Abstract 629: Niacin Beneficially Alters the Secretion of Intestinal HDL in a Rat Model of Insulin Resistance by Opposing Effects on PPAR Alpha and TNF Alpha
INTRODUCTION: Niacin is the oldest hypolipidemic drug that effectively lowers plasma triglycerides whilst increasing HDL-C concentration. However the mechanism of action of niacin still remains elusive. Emerging evidence shows that in addition to the liver, the intestine also contributes to whole body HDL metabolism. The effect of insulin resistance and niacin on intestinal HDL secretion is unclear.
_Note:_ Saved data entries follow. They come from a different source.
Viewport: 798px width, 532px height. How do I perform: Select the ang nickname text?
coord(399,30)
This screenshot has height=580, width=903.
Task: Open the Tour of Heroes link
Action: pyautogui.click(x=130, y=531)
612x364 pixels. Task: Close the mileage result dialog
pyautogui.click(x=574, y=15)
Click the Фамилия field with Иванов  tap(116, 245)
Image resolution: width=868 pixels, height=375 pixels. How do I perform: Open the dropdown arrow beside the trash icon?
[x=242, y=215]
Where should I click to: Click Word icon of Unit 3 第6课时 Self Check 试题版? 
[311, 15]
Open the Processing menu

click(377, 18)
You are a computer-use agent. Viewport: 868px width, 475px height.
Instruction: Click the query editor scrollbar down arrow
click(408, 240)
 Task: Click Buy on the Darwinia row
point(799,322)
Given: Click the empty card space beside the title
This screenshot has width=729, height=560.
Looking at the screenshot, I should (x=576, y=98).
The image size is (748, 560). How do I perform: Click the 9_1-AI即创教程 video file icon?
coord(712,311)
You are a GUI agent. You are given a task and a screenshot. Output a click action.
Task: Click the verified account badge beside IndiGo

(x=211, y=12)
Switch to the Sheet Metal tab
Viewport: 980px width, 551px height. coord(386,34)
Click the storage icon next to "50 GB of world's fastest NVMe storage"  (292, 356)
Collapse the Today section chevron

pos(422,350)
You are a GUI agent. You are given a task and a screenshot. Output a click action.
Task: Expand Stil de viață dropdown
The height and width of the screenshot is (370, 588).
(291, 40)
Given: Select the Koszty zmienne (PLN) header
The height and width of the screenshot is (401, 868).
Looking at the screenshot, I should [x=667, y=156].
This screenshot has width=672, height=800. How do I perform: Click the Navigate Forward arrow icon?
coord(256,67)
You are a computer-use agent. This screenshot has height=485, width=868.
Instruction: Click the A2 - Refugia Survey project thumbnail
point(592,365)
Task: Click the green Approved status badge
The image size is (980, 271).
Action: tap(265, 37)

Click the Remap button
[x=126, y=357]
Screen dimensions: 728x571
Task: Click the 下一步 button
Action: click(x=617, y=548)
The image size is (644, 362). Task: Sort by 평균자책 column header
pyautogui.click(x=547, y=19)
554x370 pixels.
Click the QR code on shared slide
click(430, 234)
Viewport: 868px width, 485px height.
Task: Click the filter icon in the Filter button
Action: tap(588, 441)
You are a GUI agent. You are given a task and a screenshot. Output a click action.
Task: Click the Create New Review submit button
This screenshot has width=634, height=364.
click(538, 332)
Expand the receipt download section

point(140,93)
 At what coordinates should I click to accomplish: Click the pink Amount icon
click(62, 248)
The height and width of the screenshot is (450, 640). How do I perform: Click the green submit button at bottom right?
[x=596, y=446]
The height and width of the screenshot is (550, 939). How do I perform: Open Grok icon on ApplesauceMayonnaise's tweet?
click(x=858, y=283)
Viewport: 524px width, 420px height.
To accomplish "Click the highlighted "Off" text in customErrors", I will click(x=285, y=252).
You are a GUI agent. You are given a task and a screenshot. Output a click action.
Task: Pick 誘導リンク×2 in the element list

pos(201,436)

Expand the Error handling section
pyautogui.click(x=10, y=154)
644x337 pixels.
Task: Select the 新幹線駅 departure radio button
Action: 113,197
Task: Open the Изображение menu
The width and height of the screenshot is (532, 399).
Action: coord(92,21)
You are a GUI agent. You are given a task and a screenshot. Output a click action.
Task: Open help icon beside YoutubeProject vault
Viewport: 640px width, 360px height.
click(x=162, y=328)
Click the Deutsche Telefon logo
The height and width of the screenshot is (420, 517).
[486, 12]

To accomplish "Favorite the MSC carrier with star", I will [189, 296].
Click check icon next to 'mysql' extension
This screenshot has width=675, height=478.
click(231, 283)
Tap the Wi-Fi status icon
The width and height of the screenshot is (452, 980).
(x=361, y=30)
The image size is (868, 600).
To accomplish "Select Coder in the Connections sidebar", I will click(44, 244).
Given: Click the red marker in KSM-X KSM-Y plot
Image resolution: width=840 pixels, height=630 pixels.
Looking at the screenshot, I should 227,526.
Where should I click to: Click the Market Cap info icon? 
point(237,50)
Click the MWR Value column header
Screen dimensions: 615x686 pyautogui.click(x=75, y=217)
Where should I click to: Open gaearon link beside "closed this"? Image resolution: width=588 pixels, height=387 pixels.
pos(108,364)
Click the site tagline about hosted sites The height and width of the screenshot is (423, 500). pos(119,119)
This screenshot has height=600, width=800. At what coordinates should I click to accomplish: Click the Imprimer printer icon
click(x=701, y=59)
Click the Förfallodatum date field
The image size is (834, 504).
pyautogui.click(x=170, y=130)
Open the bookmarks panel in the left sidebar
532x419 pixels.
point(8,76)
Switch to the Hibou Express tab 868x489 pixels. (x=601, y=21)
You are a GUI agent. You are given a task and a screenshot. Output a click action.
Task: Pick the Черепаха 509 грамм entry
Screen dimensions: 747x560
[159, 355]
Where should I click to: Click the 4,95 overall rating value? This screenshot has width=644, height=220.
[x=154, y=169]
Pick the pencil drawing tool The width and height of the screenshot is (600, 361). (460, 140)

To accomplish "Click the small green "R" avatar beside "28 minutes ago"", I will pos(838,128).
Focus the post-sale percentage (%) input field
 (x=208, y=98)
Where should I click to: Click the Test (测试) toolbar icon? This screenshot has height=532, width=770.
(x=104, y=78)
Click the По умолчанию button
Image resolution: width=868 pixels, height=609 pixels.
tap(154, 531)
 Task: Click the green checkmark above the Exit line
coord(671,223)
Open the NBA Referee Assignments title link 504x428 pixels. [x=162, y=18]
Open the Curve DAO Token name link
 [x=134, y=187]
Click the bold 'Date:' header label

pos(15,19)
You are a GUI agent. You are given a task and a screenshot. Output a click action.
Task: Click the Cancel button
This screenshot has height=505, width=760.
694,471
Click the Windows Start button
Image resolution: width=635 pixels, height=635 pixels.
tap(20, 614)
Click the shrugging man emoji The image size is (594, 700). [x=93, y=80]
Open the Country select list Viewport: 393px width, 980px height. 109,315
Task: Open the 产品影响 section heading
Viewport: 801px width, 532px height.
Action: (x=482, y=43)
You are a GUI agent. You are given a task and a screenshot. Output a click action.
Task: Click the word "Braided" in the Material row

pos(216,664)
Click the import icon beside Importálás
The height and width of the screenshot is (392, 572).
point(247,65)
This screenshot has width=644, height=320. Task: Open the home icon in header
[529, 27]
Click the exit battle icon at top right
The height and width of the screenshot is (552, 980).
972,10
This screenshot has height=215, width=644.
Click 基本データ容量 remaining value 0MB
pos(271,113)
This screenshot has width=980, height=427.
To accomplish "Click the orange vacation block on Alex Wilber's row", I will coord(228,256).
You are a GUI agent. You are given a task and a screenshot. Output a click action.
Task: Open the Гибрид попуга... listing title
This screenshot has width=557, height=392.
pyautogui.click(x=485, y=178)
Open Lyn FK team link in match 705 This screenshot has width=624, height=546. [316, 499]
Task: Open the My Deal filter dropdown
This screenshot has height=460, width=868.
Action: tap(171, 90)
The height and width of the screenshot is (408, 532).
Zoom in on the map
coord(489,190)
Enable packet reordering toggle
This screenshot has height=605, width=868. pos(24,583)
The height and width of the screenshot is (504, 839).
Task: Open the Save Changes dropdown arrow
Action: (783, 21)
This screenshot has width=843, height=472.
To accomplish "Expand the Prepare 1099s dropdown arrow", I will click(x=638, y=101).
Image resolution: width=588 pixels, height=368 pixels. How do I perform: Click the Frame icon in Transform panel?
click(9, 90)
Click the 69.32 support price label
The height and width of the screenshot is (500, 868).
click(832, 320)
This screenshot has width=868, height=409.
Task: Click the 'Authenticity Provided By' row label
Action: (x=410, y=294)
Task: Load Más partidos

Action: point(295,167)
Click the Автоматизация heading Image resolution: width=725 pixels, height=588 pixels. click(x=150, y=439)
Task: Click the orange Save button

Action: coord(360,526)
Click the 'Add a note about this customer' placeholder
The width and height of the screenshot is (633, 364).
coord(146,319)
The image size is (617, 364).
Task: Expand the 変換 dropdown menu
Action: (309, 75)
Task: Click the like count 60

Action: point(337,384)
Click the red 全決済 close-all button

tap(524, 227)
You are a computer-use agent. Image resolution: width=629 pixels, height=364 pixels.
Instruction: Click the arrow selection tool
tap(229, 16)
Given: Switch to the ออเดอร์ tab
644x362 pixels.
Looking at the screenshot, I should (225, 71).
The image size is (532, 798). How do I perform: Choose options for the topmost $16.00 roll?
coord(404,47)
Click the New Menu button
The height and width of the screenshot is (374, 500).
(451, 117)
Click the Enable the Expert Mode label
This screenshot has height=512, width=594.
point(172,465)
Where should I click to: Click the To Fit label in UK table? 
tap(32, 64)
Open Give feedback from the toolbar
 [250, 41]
OBJECTIVE: To determine the effect of niacin on the secretion and composition of intestinal lymphatic HDL in a model of insulin resistance (JCR:LA-cp rat).
METHODS: Insulin resistant (IR) rats were fed control chow or chow supplemented with niacin (1% w/w) for 6 weeks. The mesenteric lymph duct was cannulated and lymph sampled following an intra-gastric intralipid (fed) infusion for 6 hrs. The lymphatic HDL (1.063-1.21g/ml) fraction was separated by density ultracentrifugation; associated lipid and protein composition was analyzed. Primary enterocytes were isolated by an adaptation of the Wieser method. Jejunal explants from IR rats were treated with 5mg/ml niacin or nicotinamide and mRNA expression was assessed.
RESULTS: In IR rats, apo-AI lymphatic HDL secretion was reduced (-47%), but associated TG content enriched (86%), compared to non-IR rats. Interestingly, niacin was found to stimulate the secretion of lymph HDL (>60%) compared to non-treated IR rats. Niacin treatment also normalized the TG content of lymphatic HDL particles. In parallel experiments, niacin was also shown to beneficially reduce lymphatic apoB secretion, suggesting concomitant pathways. Primary enterocytes isolated from niacin treated animals had increased ABCA1 and PPAR alpha mRNA compared to untreated control. Further, niacin (but not nicotinamide) significantly increased PPAR alpha and CPT1a mRNA, while annulling TNF alpha mRNA in treated jejunal explants. Conversely, there was no effect of niacin or nicotinamide treatment on ATGL, PLIN2 or ATG5.
CONCLUSION: Insulin resistance may reduce the secretion of apoAI HDL into mesenteric lymph, potentially contributing to particle dysfunction. Niacin may contribute to improving CVD risk by restoring the number and TG enrichment of intestinal apoAI particles.
Author Disclosures: R. Mangat: None. F. Borthwick: None. T. Ullrich: None. M. Jacome: None. D.F. Vine: None. S.D. Proctor: None.
- © 2014 by American Heart Association, Inc.